Mr. Lucas Cole Joshi is scholar of Afro-Asian studies. Born to an Indian father and biracial mother, Mr. Joshi now attends Dartmouth College in New Hampshire, graduating in the spring of 2022. At Dartmouth, he served as the Founder and Co-President of cultural magazine, Dear Dartmouth and as the Founder and President of (post)-colonial book club, Chapter Two. A recipient of the Mellon Mays Undergraduate Fellowship, Mr. Joshi worked alongside undergraduate scholars of color in the production of his own research grounded in themes of mourning and memory in a (post)-colonial lens.
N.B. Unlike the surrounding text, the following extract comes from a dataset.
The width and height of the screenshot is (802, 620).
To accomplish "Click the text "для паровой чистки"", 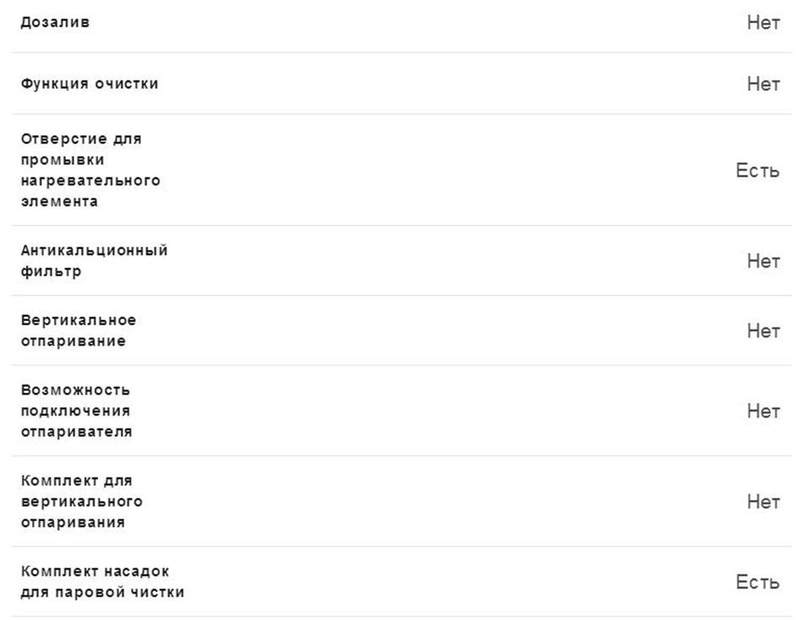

His honors thesis, entitled “With Deepest Sympathy, a New Mourning in the Hour of Basque Reconciliation,” complicates notions of victimhood and reconciliation as it would lend itself to the post-terrorism era of the Basque Country. Mr. Joshi is a co-author of the book, Transatlantic Letters: An Epistolary Exchange Between Basque and US Students on Violence and Community published within the Human Rights Collection of Deusto University.
Upon completion of the Fulbright-Nehru Fellowship, Mr. Joshi will pursue his PhD in Comparative Literature at Brown University. At Brown, he will work alongside professors Leela Gandhi and Leila Lenhen in responding to questions of the Indian Ocean as an autonomous body of violation and solidarity. Ultimately, he intends to realign Afro-Asian Studies through an emphasis on critical mixed-race theories and affinities.
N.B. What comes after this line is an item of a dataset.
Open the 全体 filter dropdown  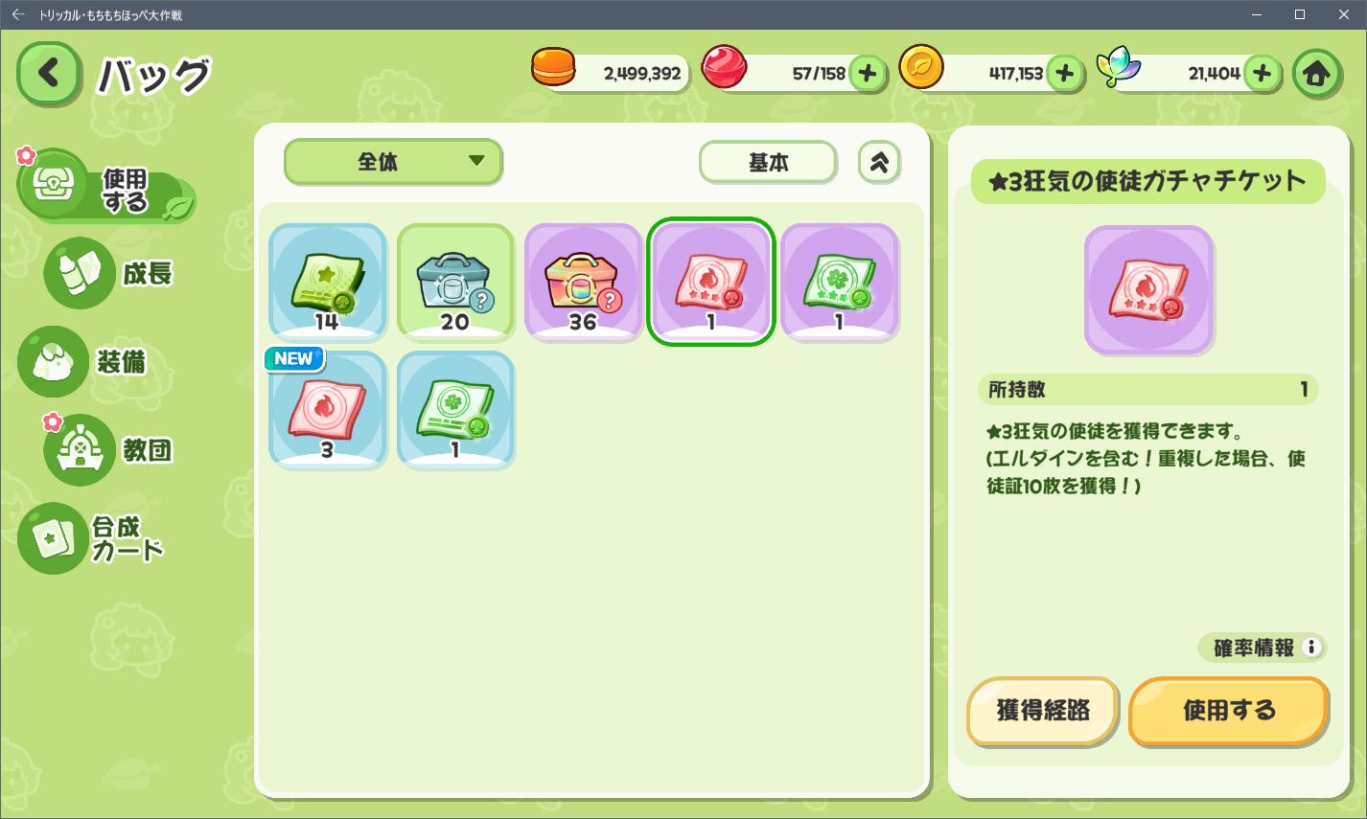click(x=393, y=162)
A relic of the Portuguese colonial era, Goa’s Civil Code presents a complex story of labor governance and rights, particularly with respect to domestic workers throughout the community. Through this research, Mr. Joshi’s Fulbright-Nehru project is investigating the contemporary conditions that define the lives and livelihoods of domestic workers in Goa. Further, he is contextualizing domestic labor as a continuation of the legacy of Afro-Asian enslavement. The project represents a deeper inquiry into the labor that has stood as the backbone of Goa: once the “Rome of the East” and now the heart of Indian interculturality.